Japanese Find Another Mutation That Could Lead to Fabry Disease
A newborn screening study led to Japanese researchers discovering another mutation that may cause Fabry disease.
The study, “A new mutation found in newborn screening for Fabry disease evaluated by plasma globotriaosylsphingosine levels,” was published in the Official Journal of the Japan Society of Human Genetics.
Fabry disease is a storage disorder that results from lack of an enzyme called α-galactosidase A (GLA), or a faulty version of the enzyme. This leads to an accumulation of a molecule called globotriaosylceramide (Gb3) in the skin, eyes, kidneys, ears, lungs, heart and brain.
The result can include kidney dysfunction, cardiomyopathy and cerebrovascular disease. Fabry affects men much more than women.
Enzyme replacement therapy can counter the disease’s progression. This means newborn screening for the disorder is vital, since early treatment can prevent irreversible organ damage.
Fabry disease patients have high levels of globotriaosylsphingosine (lyso-Gb3) in their blood plasma. This makes it a potential biomarker for additional screening and for determining the severity of the disorder.
Researchers at the University of the Ryukyus decided to screen newborns for Fabry disease by measuring GLA activity. They looked at both plasma GLA and lyso-Gb3 concentrations in dried blood spots.
The initial round of screening showed that 13 newborns out of 2,443 — two boys and 11 girls — had low GLA activity. A second set of measurements showed that all of the girls’ GLA activity was normal, however. And since none had a family history of the disease, the researchers decided not to do an additional analysis on them.
They conducted gene tests on the boys, however.
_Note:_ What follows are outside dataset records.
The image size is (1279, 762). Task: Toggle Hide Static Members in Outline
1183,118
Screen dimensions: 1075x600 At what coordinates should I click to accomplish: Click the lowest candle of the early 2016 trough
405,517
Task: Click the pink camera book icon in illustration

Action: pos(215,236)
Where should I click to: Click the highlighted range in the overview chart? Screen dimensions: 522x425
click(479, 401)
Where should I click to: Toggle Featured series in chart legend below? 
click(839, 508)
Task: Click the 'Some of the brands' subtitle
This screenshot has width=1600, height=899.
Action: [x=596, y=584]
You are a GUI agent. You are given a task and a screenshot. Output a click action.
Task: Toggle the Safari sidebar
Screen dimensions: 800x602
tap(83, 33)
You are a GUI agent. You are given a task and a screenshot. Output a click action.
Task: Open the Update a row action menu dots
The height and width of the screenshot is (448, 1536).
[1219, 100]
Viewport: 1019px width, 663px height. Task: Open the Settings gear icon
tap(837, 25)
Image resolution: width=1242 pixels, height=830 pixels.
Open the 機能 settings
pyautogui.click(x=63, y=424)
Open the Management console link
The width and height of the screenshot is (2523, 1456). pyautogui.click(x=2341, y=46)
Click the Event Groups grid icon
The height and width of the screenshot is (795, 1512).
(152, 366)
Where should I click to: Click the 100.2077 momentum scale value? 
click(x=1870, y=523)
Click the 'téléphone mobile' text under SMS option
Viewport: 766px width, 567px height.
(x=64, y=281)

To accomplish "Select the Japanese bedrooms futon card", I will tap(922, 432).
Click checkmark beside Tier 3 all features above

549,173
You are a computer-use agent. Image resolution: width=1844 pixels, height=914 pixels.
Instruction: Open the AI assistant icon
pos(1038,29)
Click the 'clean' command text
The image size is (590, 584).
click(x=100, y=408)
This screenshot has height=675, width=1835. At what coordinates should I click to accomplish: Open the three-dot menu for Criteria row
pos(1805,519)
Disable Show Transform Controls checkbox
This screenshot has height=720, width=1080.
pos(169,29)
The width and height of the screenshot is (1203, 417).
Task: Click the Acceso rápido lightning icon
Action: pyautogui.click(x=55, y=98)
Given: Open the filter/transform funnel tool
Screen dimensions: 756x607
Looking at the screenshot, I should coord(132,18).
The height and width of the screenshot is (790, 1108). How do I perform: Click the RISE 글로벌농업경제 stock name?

One with no family history of Fabry disease had lower than normal GLA activity. A genomic analysis showed a mutation known as p.E66Q in his GLA gene. Previous research had suggested this was a disease-causing mutation.
The second boy had even lower GLA activity, and genomic analysis showed a mutation known as p.G144D that scientists had not identified before.
Although his plasma GLA activity was low, his plasma lyso-Gb3 concentrations were normal when he was both 11 and 21 months old.
When he was born, the boy showed no signs of Fabry disease. He had normal weight, length, and head circumference. He also had no Fabry signs at 21 months.
A genetic analysis of his family members showed that his mother and maternal grandmother also had an p.G144D mutation in their GLA gene. Both were healthy, however, with normal ranges of plasma lyso-Gb3 concentrations.
Computer algorithms predicted that the boy’s p.G144D mutation would lead to Fabry disease. Additional evidence that he could develop the disorder was studies showing that other mutations in the same position had led to Fabry.
The researchers speculated that the p.G144D mutation “causes Fabry disease as a late-onset type because of the patient’s low plasma GLA activity levels, his slightly high plasma lyso-Gb3 levels and the results in his family analysis.”
They called for “further careful investigation of the boy’s male relatives” for signs of the disease.